Questa storia è una delle tante che gela il sangue nelle vene, due città piene di storie, fatte di solitudine, disperazione in cerca nel mondo del lavoro che non riescono a trovare respiro, è un pugno nello stomaco a chi in queste ore non accetta la morte del proprio congiunto.
La crisi occupazionale generata dal covid, ma quelli che hanno voglia di mettersi in gioco definiti gli espulsi dal mercato del lavoro salgono in sella, sono quelli che durante la pandemia del 2020, ha visto le nostre strade a certe ore del giorno e della notte che attraversano i ragazzi in bicicletta o in motorino con dei cubi colorati, consegnando il cibo tra le mura domestiche.
Giuseppe era uno di loro, mentre percorre le strade non si ferma mai nemmeno nel fine settimana, se lavora guadagna, altrimenti niente.
I fattorini sono giovani o giovani adulti, che hanno perso il lavoro o non ne hanno trovati altri, in questi anni di pandemia sono stati definiti lavoratori essenziali, anche perché grazie a loro le persone più vulnerabili hanno potuto ricevere la spesa a casa, ma le condizioni di lavoro dei rider sono tra le più problematiche in Italia e nel mondo, nonostante svolgano un’attività che presenta molti pericoli.
Le indagini
Ci sono indagini in corso da parte dei carabinieri di Nocera sulla dinamica esatta dell’incidente che si è registrato venerdì sera in via Dei Goti, nei pressi del Distretto Sanitario dell’ASL, tra una Ford Fiesta con a bordo quattro giovanissimi e un motociclo Piaggio Beverly guidato dal 47enne raider Giuseppe Cannavacciuolo detto Pino.
Due città a lutto quella di Sant’Antonio Abate ed Angri per la morte di Cannavacciuolo.
Le condoglianze dell’amministrazione Angrese
Ieri anche il sindaco Cosimo Ferraioli dal suo profilo social aveva espresso a nome suo e dell’Amministrazione tutta cordoglio alla famiglia e ai cari del rider quarantasettenne originario di Santa Maria La Carità scomparso drammaticamente in un incidente stradale, mentre svolgeva il suo lavoro nella tarda serata di ieri.
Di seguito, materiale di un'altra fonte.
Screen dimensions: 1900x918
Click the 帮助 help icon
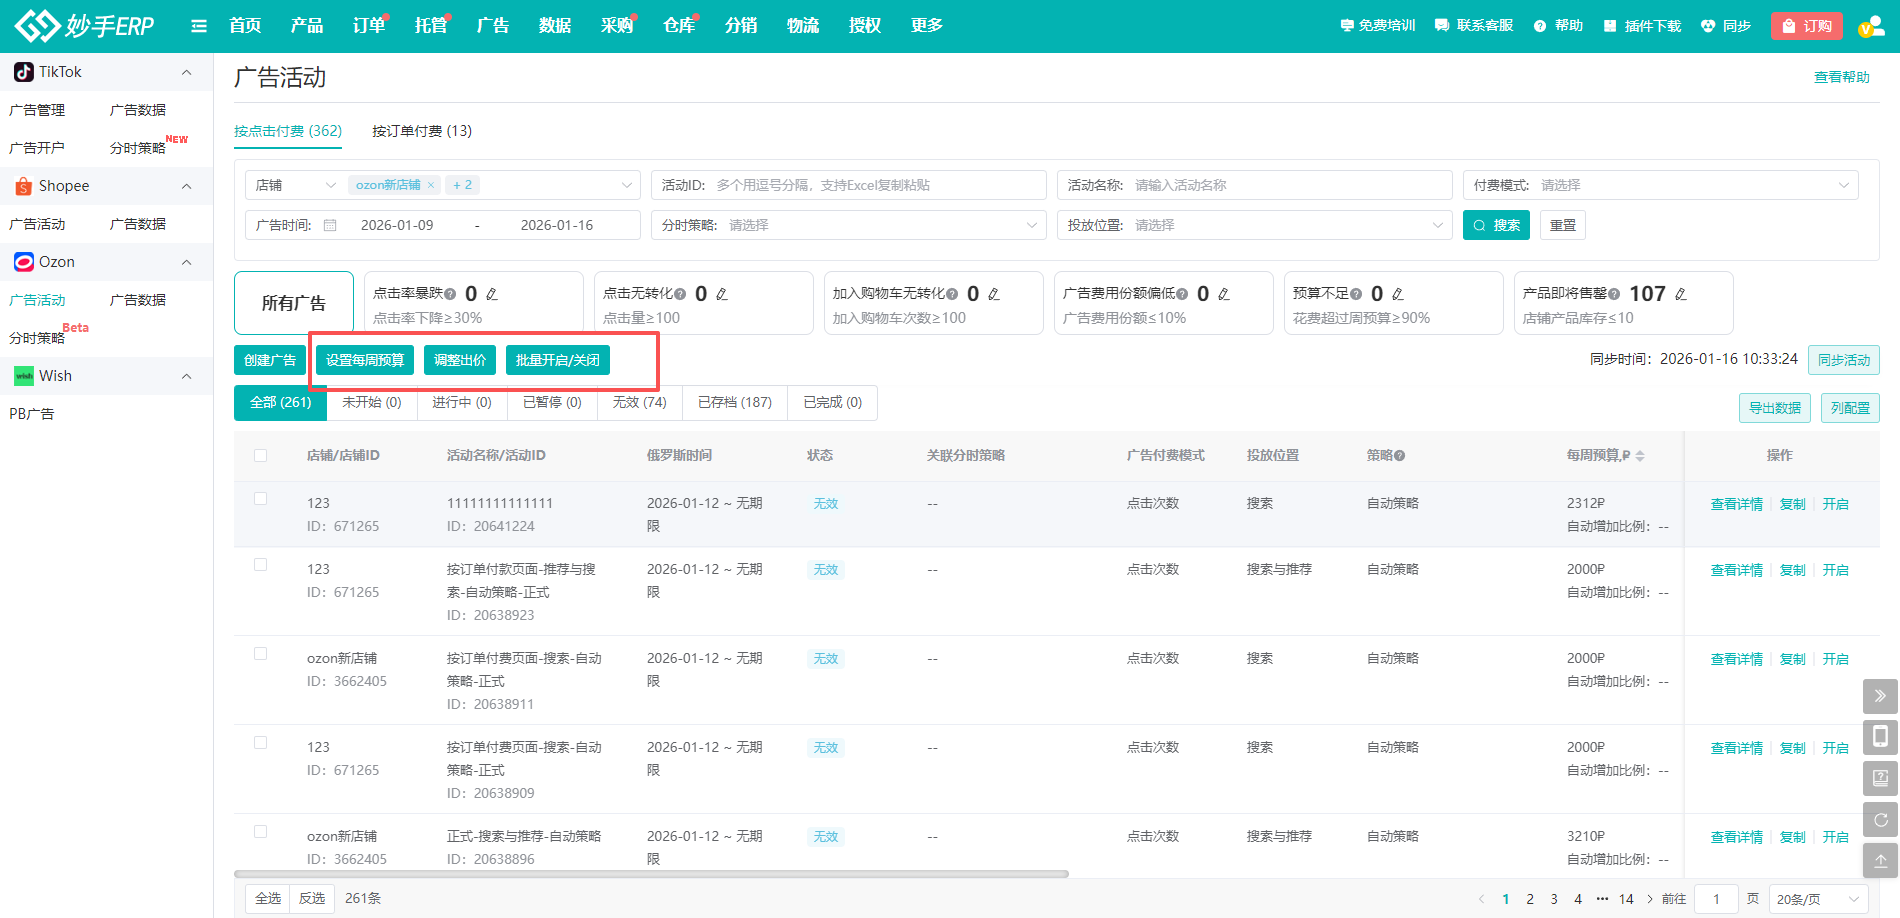[x=1540, y=25]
Un’altra morte bianca in un incidente fatale la cui dinamica verrà chiarita nelle prossime ore.
Sviluppi
E’ stata aperta un’inchiesta per accertare le responsabilità nel terribile impatto, si cercano indicazioni utili per ricostruire la dinamica anche dalle immagini di videosorveglianza della zona. Nel frattempo, sia l’auto che il motorino sono stati sequestrati e la procura ha aperto un fascicolo.
La dinamica
Il rider nell’impatto ha riportato fratture multiple agli arti inferiore è un trauma cranico abbastanza serio, i soccorsi del 118 giunti sul posto “senza medico”, non hanno potuto fare altro che caricarlo in ambulanza con le giuste manovre e trasportarlo in codice rosso presso il nosocomio Nocerino. L’uomo alla fine dopo vari tentativi di rianimarlo e deceduto.
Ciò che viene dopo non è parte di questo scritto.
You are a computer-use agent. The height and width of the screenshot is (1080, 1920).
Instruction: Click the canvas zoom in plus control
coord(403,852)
I ragazzi dell’auto hanno riportato traumi lievi e sono stati trasportati all’Ospedale di Sarno ma le loro condizioni non destano preoccupazione.
I dati
Quella di Cannavacciuolo è stata la sua ultima consegna a domicilio è l’ennesima morte bianca in servizio, secondo i dati dell’Inail, sul primo trimestre del 2022, l’Italia registra una media di due morti bianche al giorno, con 189 lavoratori deceduti dall’inizio dell’anno, gli altri 1221 solo nel 2021, dimostrano che la strada in Italia è ancora lunga e il tempo per agire sempre più corto. Il quadro è ancora più tragico se si guarda al monitoraggio dell’Osservatorio nazionale morti sul lavoro, secondo il quale le morti bianche dal 1° gennaio 2022 sono 411: un numero più «reale», perché comprende anche i decessi di coloro non assicurati all’Inail e quindi rimasti fuori dal conteggio dell’Istituto.